Bernie Madoff looks pretty fine as we see him walking the streets between 9 am and 7 pm near his home on East 64th Street in Manhattan (of course we all know why then; why there! And his wife surrendered her passport, poor thing!). And I suspect the reason Bernie, collar turned up beneath his baseball cap, wears that smirk: He'll ultimately be able to earn back what he lost, on probably the biggest best-seller ever penned. Whatta story.
And in the meantime--why, look at how many years he got to live the life! Citation X jet to fly to his Palm Beach estate...heck, to his yacht near his $7,000-per-night suite at the Hotel du Cap-Eden-Roc in Antibes, France!
Everyone seemed to think him a great guy, a modest, self-effacing, pleasant, and even altruistic guy. Who loved his family. His brother, sons, daughter-in-law, niece and wife were all in business with him. "What makes it fun for all of us is to walk into the office in the morning and see the rest of your family sitting there," said son Mark in a July 2000 interview with The Financial Technology Network. "That's a good feeling to have."
This, too, makes the soap opera compelling. Bernie supposedly revealed to his sons that there was nothing backing investments on December 10, at which point they turned him in--and refused to sign for his bond, and haven't spoken to him since. Is it possible that Bernie just smirked through forty years of deception even to the family with whom he surrounded himself?
So there I was on the beach in Waikiki. Luxuriating in the warm air, the squeals of happy children, the beauty of Diamond Head. And who should walk by unexpectedly but a couple who are our neighbors and friends! They were as pleased to see us there in paradise as we were to see them.
We started chatting--my husband wandering deeper into the surf with the husband, and the wife and I remaining where the waves splashed our knees.

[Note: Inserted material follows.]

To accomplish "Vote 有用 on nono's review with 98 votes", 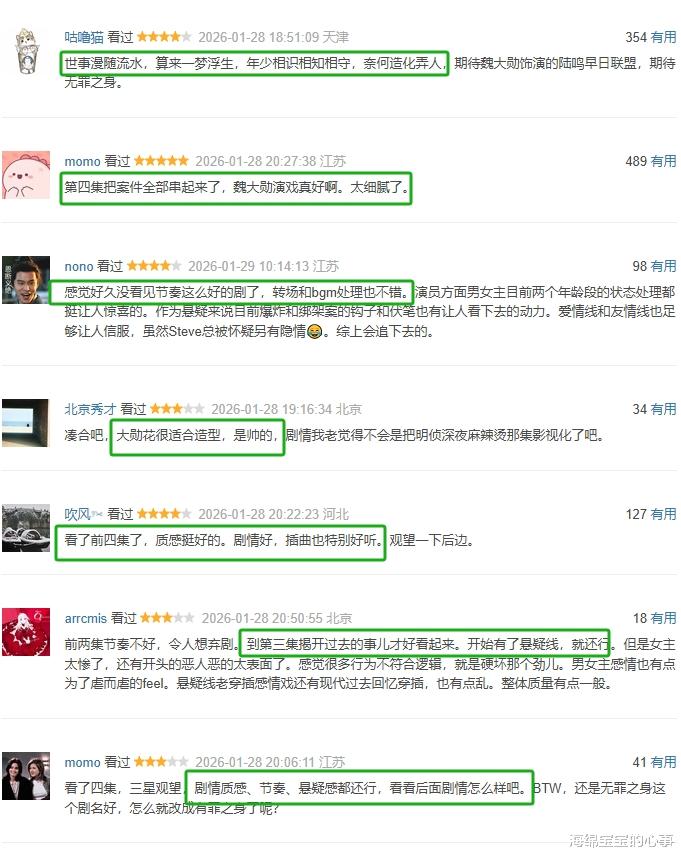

A glorious setting during the holiday of Chanuka. Respite from Seattle's frigid cold and piles of snow that nearly grounded our Hawaii-bound planes. Plenty to share, plenty in which to rejoice.
So what do we discuss? The Madoff affair. We're both obsessed.  We compare updates. We finger our favorite suspects. We agree that Bernie is taking the fall for the rest of them since he's old with little future, and the sons can go on. We mourn losses by charities we support; I heard that Yeshiva University "only" lost 14 million instead of the $110 million it originally claimed. But what of the lost interest it was counting on? And Hadassa, who said they lost $90 million now says they really only invested $33 million...still, just think what that would have earned elsewhere. We can't stop ourselves. We're in Paradise, and like teens immersed in Twilight, we're sucked in by another type of vampire, one walking down Lexington in a baseball cap, smirking.
Got home right before Shabbat, with cooking and laundry and shopping to do; I still haven't checked my email (since December 22!), but along with a lovely, frigid day in Seattle, of Shabbat meals and Torah and settling in, I stole some time today to feed my little addiction and catch up on the latest juice on Madoff. Is he fueling anti-Semitism? How did this complicated scheme continue? Who else is impacted?
Is it bad for my character--for my soul--to be reading this stuff?
Yes, I'll fold the laundry, unpack my suitcase and even check my email. I'll upload the thousand photos I took on Oahu (perhaps even post one on the menorah fire)...all in good time. But first, um, maybe there's something new online?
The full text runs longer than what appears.